Ne sachant trop comment le prendre, elle monta les marches d'un pas hésitant, tandis qu'il attendait dans la voiture. 
Ils roulèrent assez loin pour que Gene se sentît affamé, s'arrêtèrent dans un drive-in, se firent confectionner un pique-nique, et continuèrent leur route jusqu'à ce qu'un lac apparemment désert s'offrît à eux. 
En fait, il était si peu fréquenté que la voiture s'embourba dans le chemin qui y menait, et qu'il fallut l'y laisser, bloquant tout le passage. Non seulement les bords du lac étaient effectivement déserts, mais ils étaient destinés à le demeurer, personne ne pouvant plus passer. 
Lorsque Doreen, visiblement à contrecœur, émergea des buissons moulée dans un deux-pièces blanc qui lui allait peut-être à quinze ans, mais était devenu agréablement trop petit, la tête de Gene lui tourna. Durant plusieurs secondes, il en oublia Belinda. 
Le fait qu'il n'avait jamais entrevu auparavant ses bras ou même ses chevilles, sans parler du restant de sa personne, proprement affolant, faillit rendre le choc fatal. Il rassembla péniblement ses esprits. 
— « Chérie, » prononça-t-il faiblement, « allez dans l'eau, avant que je perde tout contrôle de moi-même. » 
Elle avala une gorgée d'air, et répondit d'un petit ton téméraire : 
— « Je ne pense pas que je m’enfuirais en hurlant si cela arrivait, Gene. » 
Le combat que Gene Player eut à mener contre lui-même fut court mais violent.

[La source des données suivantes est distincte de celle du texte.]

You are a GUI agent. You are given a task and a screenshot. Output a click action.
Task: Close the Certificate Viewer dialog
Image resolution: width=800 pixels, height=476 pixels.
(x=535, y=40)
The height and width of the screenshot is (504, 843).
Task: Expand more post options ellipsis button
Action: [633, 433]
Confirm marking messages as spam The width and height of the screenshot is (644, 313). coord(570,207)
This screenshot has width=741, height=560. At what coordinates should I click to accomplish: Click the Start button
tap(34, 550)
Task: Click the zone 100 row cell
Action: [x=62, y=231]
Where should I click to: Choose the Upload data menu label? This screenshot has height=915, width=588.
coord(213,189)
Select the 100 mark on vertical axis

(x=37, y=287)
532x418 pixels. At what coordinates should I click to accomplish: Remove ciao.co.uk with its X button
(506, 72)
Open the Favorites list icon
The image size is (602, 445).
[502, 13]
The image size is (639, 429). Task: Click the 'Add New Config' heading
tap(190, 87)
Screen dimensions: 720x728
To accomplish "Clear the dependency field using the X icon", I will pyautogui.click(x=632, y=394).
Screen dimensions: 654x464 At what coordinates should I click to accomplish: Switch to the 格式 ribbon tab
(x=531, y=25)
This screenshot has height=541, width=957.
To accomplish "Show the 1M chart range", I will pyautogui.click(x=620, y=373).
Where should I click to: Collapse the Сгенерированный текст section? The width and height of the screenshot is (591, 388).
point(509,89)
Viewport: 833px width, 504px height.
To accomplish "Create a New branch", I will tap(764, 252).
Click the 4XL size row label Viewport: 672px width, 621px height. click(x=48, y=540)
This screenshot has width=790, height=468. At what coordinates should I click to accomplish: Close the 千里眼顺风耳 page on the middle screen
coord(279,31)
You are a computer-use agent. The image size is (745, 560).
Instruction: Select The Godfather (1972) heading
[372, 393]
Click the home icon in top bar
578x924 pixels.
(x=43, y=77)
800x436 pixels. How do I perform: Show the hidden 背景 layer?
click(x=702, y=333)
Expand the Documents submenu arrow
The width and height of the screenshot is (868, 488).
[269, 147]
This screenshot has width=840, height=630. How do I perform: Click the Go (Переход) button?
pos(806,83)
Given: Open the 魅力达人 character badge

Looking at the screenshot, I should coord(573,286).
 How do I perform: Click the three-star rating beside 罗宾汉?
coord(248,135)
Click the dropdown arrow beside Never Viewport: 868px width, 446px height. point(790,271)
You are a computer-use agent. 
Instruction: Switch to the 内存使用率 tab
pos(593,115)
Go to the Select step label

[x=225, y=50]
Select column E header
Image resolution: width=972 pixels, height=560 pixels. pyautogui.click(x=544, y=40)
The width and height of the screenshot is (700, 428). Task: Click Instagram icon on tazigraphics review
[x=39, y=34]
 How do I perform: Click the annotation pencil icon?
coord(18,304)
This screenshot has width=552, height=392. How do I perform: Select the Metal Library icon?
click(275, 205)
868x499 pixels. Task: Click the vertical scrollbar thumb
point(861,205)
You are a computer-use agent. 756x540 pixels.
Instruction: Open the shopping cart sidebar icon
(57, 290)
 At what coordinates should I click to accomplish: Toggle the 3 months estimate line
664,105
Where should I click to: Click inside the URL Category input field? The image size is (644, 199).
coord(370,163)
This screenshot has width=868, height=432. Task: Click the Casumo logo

Et il prit soin d'éviter soigneusement de regarder Doreen pendant ce temps, car il n'y aurait plus eu de combat du tout. Pour la première fois de sa vie, elle était amoureuse, et prête à tout sacrifier à ce premier amour. Si seulement il n'y avait pas eu Belinda… 
Finalement, il vainquit. 
— « Allons nager, » dit-il. 

* * 
Lorsqu'un peu plus tard ils s'étendirent côte à côte au soleil, il la mit au courant de son Retour en Arrière. Sans juger nécessaire, toutefois, de lui révéler que c'était la dixième fois. 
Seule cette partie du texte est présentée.